Fig. 3. Implantation of self-made optrode into MECVa. (A) Diagram of optrode implantation in MECVa. (B) Virus expression and locations of fiber and tetrode tips in MEC in serial sagittal sections. Arrowheads identify four tetrodes; the yellow arrowhead identifies the tetrode that had tagged a cell. R, rostral; C, caudal; D, dorsal; V, ventral. (C) Summary of tetrode locations, n = 7 mice. (D) Normalize weight change across days after optrode implantation surgery, n = 7 mice. Dashed line indicates 10% body weight loss.
Fig. 4.
Fig. 4. Identification of V2M-projecting MECVa neurons using optical stimulation. (A and B) Raster plots (A) and histograms (B) of the firing sequences upon optical stimulation in a representative V2M-projecting MECVa neuron at indicated stimulation frequencies and power; Epoch 1 and Epoch 2 represent stimulation before and after behavior experiments, respectively. (C) Waveforms of spontaneous (gray, superimposed) and light-evoked (red, averaged) spikes from the neuron in A. Vertical scale bar, 0.2 mV; horizontal scale bar, 0.2 ms. (D) Distribution of the latencies of all recorded V2M-projecting MECVa neurons, n = 11. (E) Distribution of correlation coefficients between light-evoked and spontaneous spikes for all recorded V2M-projecting MECVa neurons, n = 11. (F) Success rate versus temporal jitter of the first light-induced spikes for all recorded V2M-projecting MECVa neurons, n = 11.
Fig. 5.
Fig. 5. Single-neuron recordings of V2M-projecting MECVa neurons during the OFT. (A) Schematic diagram of recording setup in the open field. (B) Spike locations (red dots) of two representative V2M-projecting MECVa neurons and the corresponding movement trajectory (yellow line) in the open field.
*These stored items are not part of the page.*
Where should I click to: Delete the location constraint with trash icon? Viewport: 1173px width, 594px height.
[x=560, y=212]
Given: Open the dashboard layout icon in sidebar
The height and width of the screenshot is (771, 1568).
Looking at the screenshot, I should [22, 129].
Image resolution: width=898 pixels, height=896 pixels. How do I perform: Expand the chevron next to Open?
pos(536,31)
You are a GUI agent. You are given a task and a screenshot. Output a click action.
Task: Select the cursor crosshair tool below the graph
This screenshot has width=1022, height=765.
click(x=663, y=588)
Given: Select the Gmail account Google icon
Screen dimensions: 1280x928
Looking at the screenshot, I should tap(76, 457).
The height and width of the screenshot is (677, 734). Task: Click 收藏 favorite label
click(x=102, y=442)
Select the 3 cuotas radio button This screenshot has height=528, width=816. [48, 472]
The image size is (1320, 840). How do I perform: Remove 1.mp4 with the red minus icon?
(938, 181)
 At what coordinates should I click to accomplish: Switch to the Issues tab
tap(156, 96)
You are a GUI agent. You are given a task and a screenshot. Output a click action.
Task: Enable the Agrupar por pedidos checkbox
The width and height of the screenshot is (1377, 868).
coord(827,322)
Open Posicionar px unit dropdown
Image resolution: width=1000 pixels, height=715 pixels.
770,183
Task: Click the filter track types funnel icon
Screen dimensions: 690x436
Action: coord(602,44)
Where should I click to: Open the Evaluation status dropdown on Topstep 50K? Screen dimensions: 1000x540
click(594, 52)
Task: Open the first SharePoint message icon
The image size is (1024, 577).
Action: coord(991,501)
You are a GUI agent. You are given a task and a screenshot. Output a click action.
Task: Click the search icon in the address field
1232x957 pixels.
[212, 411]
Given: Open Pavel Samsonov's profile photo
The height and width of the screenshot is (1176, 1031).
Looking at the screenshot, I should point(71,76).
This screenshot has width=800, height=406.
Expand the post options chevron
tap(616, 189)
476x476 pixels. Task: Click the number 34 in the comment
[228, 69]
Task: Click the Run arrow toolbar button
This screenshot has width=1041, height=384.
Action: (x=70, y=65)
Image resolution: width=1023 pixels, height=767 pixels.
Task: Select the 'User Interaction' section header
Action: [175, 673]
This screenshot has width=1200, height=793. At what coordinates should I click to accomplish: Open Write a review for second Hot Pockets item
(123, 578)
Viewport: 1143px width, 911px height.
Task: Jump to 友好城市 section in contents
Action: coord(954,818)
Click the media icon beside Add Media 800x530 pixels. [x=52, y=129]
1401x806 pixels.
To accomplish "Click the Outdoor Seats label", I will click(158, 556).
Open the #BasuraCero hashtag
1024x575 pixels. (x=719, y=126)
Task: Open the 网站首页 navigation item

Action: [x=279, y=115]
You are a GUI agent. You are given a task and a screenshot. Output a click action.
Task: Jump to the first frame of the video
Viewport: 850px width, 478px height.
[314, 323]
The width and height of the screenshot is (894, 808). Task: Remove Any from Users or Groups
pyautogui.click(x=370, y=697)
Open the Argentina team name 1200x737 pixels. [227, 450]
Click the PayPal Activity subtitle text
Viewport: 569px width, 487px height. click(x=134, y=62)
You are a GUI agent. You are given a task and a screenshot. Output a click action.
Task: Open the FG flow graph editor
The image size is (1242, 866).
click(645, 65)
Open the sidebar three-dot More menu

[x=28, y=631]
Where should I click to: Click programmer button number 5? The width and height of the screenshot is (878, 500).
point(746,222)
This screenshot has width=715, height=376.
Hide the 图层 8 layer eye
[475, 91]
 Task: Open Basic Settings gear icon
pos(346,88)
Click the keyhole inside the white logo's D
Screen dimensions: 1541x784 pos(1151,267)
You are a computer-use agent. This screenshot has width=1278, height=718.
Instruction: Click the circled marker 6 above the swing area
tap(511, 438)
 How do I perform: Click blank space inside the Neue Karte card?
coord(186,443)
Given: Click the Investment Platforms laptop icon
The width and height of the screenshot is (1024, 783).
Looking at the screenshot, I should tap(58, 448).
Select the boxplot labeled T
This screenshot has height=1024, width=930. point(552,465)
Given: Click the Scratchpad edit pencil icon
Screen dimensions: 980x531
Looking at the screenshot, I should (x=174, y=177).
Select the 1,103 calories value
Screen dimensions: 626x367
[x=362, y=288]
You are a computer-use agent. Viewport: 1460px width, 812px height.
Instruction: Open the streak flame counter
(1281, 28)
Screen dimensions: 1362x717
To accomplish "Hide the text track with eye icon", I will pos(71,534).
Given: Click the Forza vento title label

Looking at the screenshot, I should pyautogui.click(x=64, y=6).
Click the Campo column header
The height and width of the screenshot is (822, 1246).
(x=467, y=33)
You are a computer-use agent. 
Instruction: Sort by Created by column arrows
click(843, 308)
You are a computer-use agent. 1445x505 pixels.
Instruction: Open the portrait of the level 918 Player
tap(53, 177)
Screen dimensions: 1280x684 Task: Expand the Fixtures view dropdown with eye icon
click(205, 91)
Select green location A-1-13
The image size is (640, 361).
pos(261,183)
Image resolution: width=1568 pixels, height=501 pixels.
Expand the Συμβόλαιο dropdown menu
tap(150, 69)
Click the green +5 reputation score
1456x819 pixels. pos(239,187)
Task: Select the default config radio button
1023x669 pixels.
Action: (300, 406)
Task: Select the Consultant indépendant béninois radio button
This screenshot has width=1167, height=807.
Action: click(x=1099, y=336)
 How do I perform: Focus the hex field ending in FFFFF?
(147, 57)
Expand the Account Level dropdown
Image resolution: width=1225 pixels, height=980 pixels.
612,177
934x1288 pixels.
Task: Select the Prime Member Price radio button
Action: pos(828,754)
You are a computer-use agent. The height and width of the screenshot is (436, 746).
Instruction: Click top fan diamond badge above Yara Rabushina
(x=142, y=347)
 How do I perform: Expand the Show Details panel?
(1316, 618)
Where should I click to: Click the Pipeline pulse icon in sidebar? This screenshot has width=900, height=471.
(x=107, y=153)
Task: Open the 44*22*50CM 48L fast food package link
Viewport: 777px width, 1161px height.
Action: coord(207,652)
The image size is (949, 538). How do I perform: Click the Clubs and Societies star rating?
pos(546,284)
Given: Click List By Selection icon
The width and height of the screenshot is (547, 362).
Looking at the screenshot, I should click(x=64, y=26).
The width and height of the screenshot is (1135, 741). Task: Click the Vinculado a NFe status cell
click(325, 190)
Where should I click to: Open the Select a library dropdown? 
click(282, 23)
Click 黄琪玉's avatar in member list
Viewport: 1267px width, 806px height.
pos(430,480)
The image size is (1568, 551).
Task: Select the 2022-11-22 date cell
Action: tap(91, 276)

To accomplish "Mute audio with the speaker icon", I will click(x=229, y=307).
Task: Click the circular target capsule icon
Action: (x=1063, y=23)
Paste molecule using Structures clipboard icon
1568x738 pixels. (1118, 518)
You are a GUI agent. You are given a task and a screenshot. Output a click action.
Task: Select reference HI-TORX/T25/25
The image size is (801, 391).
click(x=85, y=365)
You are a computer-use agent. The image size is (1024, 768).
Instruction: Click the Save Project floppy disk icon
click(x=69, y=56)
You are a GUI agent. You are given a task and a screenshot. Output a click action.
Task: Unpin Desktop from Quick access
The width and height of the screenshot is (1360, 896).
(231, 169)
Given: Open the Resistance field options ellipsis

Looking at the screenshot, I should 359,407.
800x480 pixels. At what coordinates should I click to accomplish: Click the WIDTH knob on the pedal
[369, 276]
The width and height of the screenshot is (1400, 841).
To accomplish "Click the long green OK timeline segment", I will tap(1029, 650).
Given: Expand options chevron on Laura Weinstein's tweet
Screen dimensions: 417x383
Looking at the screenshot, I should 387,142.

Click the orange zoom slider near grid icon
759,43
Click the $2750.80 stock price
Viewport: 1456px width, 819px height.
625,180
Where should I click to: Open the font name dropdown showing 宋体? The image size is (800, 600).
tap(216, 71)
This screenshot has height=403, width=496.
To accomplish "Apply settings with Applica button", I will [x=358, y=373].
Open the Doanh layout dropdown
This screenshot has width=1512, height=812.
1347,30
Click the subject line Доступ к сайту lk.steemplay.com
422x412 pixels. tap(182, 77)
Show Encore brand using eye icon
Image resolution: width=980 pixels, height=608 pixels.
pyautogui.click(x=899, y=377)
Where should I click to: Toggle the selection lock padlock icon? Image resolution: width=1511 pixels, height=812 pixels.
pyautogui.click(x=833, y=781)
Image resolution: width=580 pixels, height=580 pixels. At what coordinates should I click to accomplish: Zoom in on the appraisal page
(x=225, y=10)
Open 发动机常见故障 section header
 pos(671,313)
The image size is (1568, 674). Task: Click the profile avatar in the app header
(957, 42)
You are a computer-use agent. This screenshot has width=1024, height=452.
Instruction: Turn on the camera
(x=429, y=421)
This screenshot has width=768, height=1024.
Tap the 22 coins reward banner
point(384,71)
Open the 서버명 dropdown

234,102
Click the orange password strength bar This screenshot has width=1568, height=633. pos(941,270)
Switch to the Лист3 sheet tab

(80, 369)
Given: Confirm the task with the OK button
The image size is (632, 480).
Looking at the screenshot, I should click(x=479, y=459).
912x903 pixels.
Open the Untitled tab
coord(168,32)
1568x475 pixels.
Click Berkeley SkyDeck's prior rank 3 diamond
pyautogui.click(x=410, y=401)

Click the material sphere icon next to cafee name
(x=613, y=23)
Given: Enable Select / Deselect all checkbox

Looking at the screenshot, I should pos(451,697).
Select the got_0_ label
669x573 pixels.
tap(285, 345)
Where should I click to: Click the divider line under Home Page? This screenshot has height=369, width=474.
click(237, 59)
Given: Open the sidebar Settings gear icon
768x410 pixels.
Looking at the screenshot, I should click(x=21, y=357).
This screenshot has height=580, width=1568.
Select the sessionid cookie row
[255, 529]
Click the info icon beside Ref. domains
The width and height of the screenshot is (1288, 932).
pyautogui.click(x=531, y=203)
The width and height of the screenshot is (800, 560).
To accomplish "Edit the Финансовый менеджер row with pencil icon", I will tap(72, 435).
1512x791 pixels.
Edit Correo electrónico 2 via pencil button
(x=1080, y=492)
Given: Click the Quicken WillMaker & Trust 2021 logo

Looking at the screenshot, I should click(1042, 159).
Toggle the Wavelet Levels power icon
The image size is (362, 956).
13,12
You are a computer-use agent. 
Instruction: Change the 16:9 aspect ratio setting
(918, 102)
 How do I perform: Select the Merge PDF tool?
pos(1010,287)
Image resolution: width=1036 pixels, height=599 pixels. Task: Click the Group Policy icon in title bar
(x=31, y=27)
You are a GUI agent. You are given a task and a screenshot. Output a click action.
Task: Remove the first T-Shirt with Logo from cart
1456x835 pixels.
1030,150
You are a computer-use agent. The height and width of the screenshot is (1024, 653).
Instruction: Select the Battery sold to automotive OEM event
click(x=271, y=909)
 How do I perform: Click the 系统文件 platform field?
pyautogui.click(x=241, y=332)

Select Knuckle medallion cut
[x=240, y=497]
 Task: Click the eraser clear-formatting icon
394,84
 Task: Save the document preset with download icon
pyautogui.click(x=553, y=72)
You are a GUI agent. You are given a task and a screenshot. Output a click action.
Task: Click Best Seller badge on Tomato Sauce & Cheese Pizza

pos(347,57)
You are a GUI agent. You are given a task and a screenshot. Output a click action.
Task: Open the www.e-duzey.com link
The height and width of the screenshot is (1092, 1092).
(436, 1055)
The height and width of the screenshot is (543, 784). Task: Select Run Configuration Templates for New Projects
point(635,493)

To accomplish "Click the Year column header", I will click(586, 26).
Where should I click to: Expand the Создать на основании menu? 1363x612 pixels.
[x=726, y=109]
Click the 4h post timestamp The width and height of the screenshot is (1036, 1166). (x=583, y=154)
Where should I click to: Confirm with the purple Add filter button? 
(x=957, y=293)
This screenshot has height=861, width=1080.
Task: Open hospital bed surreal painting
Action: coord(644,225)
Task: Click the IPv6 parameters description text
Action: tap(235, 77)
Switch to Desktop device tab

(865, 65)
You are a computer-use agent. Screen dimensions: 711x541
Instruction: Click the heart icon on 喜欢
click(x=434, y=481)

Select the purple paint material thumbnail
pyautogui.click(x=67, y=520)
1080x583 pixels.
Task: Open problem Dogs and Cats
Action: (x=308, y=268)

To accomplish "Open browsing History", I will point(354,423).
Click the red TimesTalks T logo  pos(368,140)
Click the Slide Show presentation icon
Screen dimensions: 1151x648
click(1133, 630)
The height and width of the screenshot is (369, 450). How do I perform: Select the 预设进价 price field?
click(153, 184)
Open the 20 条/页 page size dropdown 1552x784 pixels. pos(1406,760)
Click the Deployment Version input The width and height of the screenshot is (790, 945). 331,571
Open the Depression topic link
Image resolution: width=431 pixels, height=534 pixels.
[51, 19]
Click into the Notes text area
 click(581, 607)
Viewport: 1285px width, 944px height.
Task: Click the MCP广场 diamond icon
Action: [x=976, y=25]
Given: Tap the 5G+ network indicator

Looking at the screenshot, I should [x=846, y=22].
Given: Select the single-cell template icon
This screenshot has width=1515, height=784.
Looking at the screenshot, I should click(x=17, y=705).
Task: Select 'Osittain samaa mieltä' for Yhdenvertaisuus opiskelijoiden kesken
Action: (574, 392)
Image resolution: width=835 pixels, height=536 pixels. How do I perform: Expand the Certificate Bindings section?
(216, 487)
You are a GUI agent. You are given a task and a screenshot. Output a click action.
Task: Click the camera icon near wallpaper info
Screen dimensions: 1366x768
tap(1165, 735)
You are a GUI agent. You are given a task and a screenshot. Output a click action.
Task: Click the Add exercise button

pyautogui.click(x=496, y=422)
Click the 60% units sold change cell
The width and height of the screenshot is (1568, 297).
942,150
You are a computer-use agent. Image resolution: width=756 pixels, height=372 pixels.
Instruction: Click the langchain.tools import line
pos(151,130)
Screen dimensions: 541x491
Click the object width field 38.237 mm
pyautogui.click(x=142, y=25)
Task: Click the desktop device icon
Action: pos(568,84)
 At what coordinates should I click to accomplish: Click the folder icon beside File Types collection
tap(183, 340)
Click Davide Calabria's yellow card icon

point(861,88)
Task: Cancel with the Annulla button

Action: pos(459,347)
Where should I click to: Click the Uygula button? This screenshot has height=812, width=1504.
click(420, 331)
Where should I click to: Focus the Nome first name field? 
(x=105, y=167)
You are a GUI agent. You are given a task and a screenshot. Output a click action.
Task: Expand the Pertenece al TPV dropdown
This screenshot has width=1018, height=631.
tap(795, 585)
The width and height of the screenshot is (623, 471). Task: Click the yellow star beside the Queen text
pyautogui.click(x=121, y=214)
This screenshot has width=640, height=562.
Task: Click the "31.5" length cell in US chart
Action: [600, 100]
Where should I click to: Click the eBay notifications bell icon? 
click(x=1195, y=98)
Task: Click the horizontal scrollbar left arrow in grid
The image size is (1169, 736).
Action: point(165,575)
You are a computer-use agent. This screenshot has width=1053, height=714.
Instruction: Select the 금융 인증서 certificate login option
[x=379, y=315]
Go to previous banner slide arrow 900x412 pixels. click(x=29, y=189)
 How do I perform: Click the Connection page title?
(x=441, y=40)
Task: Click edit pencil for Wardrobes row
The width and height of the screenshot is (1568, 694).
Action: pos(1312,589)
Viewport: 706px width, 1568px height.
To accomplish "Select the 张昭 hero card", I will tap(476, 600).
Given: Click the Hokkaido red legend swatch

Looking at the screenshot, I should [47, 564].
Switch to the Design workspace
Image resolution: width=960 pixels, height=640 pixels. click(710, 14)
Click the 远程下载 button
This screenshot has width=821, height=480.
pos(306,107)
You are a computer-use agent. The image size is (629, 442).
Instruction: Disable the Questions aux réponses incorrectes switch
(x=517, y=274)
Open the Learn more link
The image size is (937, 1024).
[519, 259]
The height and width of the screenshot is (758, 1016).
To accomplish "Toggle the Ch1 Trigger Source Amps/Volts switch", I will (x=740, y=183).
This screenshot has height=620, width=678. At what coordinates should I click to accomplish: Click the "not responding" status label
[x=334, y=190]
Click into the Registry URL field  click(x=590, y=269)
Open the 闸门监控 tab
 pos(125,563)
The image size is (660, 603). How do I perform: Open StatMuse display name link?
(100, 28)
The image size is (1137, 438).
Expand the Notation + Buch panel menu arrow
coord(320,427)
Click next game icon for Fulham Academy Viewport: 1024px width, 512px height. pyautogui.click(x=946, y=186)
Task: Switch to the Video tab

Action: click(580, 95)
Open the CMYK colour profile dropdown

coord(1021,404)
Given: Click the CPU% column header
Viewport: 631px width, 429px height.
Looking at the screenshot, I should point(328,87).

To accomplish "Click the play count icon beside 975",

Top: average waveforms of light-evoked spikes (red) and spontaneous spikes (black); scale bar, 200 mV. (C) Spike locations (red dots) of two representative non-V2M-projecting MECVa neurons and the corresponding movement trajectory (yellow line) in the open field. Top: average waveform of spontaneous spikes; scale bar, 200 mV. (D) Summary of the firing rates of V2M-projecting (n = 11 neurons from 7 mice) and non-V2M-projecting (n = 17 neurons from 7 mice) MECVa neurons, Wilcoxon rank-sum test, **P < 0.01.
Fig. 6.
Fig. 6. Single-neuron recordings of V2M-projecting MECVa neurons in the 8-ARM. (A) Schematic diagram of recording setup in the 8-ARM. (B) Spike locations (red dots) of two representative V2M-projecting MECVa neurons and the corresponding movement trajectory (yellow line) in the 8-ARM. Top: averaged waveforms of light-evoked spikes (red) and spontaneous spikes (black); scale bar, 200 mV. (C) Spike locations (red dots) of two representative non-V2M-projecting MECVa neurons and the corresponding movement trajectory (yellow line) in the 8-ARM. Top: averaged waveform of spontaneous spikes; scale bar, 200 mV. (D) Summary of the firing rates of V2M-projecting (n = 11 neurons from 7 mice) and non-V2M-projecting (n = 17 neurons from 7 mice) MECVa neurons, Wilcoxon rank-sum test, **P < 0.01.